Même si Hamadi Jebali tente de protéger sa démission des plus grandes discrétion et dignité, et ne dit aucun mot sur le stalinisme nahdhaoui, les euphémismes et les demi-mots de l'ex-secrétaire général du parti islamiste laissent transparaître quelques vérités sur l'autoritarisme qui règne à Montplaisir.

Derrière le ras-le-bol, des désaccords profonds

Pour Riadh Chaïbi, un autre Nahdhaoui démissionnaire qui a créé son propre parti, El-Bina El-Watani (Construction nationale), la démission de l'ancien Premier ministre islamiste était «prévisible, étant donné les désaccords qui ont éclaté au sujet de la formation d'un gouvernement de technocrates, en février 2013. Ce départ a tout simplement été reporté».

S'exprimant au micro d'''A la page'' sur Mosaïque FM, M. Chaïbi a expliqué que la proposition faite par Hamadi Jebali, au lendemain de l'assassinat de Chokri Belaïd et de la crise que ce meurtre avait entraînée, de recourir à la solution d'un gouvernement de technocrates indépendants a été refusée par la direction nahdhaouie. Il s'agissait là, dit-il, d'un «désaccord fondamental, et ce à quoi nous assistons aujourd'hui, c'est-à-dire le départ de Hamadi Jebali, n'est qu'une suite logique de cet incident».
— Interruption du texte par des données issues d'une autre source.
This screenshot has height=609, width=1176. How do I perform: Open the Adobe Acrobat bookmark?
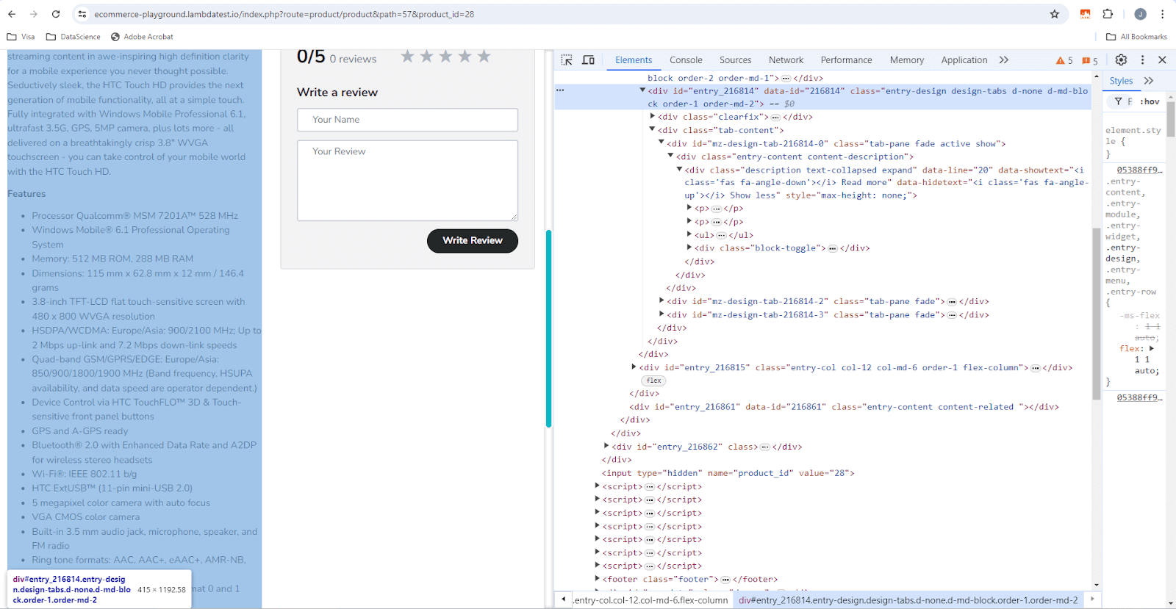[142, 37]
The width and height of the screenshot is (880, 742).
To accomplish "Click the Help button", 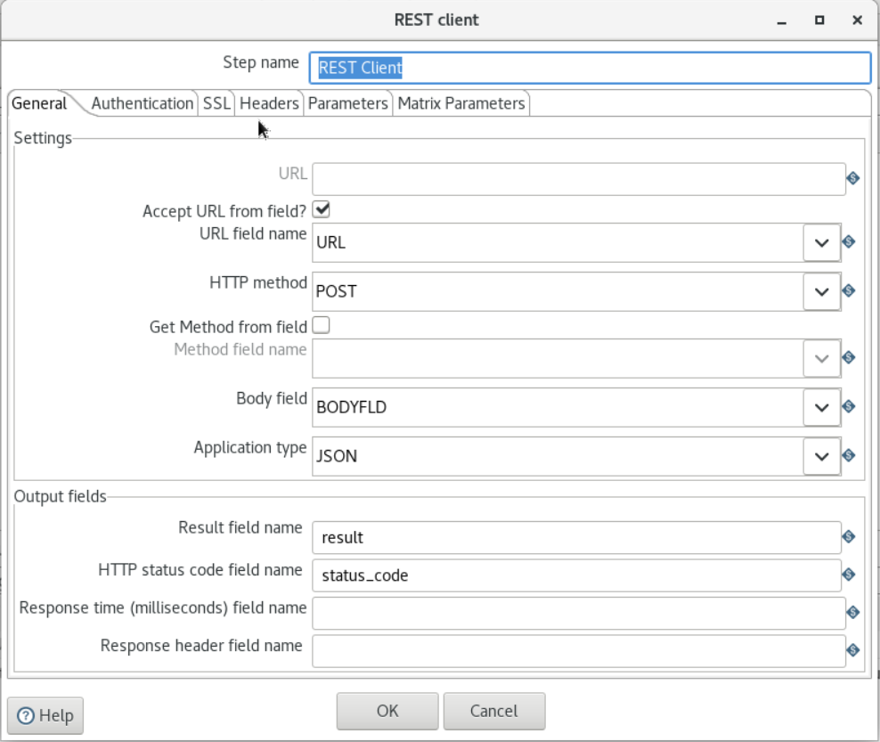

Riadh Chaïbi a également rappelé qu'à l'époque ce conflit, qui a conduit au remplacement de la Troïka 1 de Hamadi Jebali par la Troïka 2 d'Ali Lârayedh, a été minimisé par les instances dirigeantes d'Ennahdha et présenté comme une simple différence d'appréciation qui n'affectait en rien l'unité du parti islamiste.

Selon M. Chaïbi, ce coup d'éclat du secrétaire général démissionnaire d'Ennahdha a bien plus à voir avec l'exaspération et la révolte d'un très haut responsable frustré qu'un simple positionnement politique qui lui permettrait de mieux servir ses ambitions présidentielles: «Là-dessus, le communiqué annonçant officiellement cette démission est on ne peut plus clair», insiste-t-il.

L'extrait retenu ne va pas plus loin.